NASerEx: Optimizing Early Exits via AutoML for Scalable Efficient Inference in Big Image Streams
- Aakash Kapoor ,
- Rajath Elias Soans ,
- Soham Dixit ,
- Pradeep NS ,
- Brijraj Singh ,
- Mayukh Das
Published by IEEE
Special session on Machine Learning on Big Data (MLBD)
We investigate the problem of smart operational efficiency, at scale, in Machine Learning models for Big Data streams, in context of embedded AI applications, by learning optimal early exits. Embedded AI applications that employ deep neural models depend on efficient model inference at scale, especially on resource-constrained hardware. Recent vision/text/audio models are computationally complex with huge parameter spaces and input samples typically pass through multiple layers, each with large tensor computations, to produce valid outputs. Generally, in most real scenarios, AI applications deal with big data streams, such as streams of audio signals, static images and/or high resolution video frames. Deep ML models powering such applications have to continuously perform inference on such big data streams for varied tasks such as noise suppression, face detection, gait estimation and so on. Ensuring efficiency is challenging, even with model compression techniques since they reduce model size but often fail to achieve scalable inference efficiency over continuous streams.
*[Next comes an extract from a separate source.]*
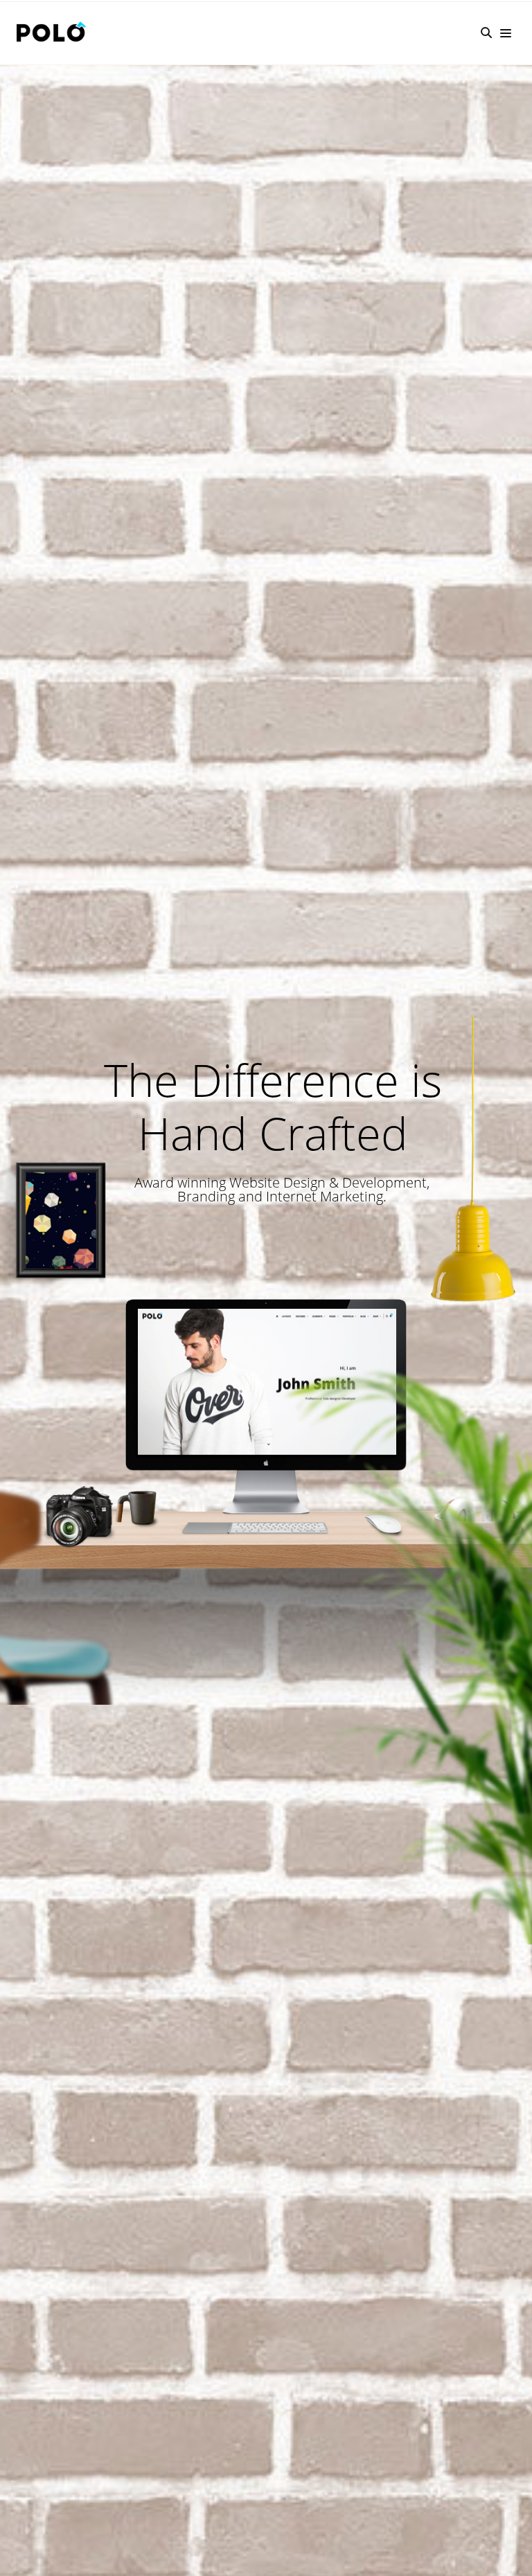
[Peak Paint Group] (55, 33)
Early exits enable adaptive inference by extracting valid outputs from any pre-final layer of a deep model which significantly boosts efficiency at scale since many of the input instances need not be processed at all the layers of a deep model, especially for big streams. Suitable early exit structure design (number + positions) is a difficult but crucial aspect in improving efficiency without any loss in predictive performance, especially in context of big streams. Naive manual early exit design that does not consider the hardware capacity or data stream characteristics is counterproductive. We propose NASerEx framework that leverages Neural architecture Search (NAS) with a novel saliency-constrained search space and exit decision metric to learn suitable early exit structure to augment Deep Neural models for scalable efficient inference on big image streams. Optimized exit-augmented models perform ~2.5x faster having ~4x aggregated lower effective FLOPs, with no significant accuracy loss.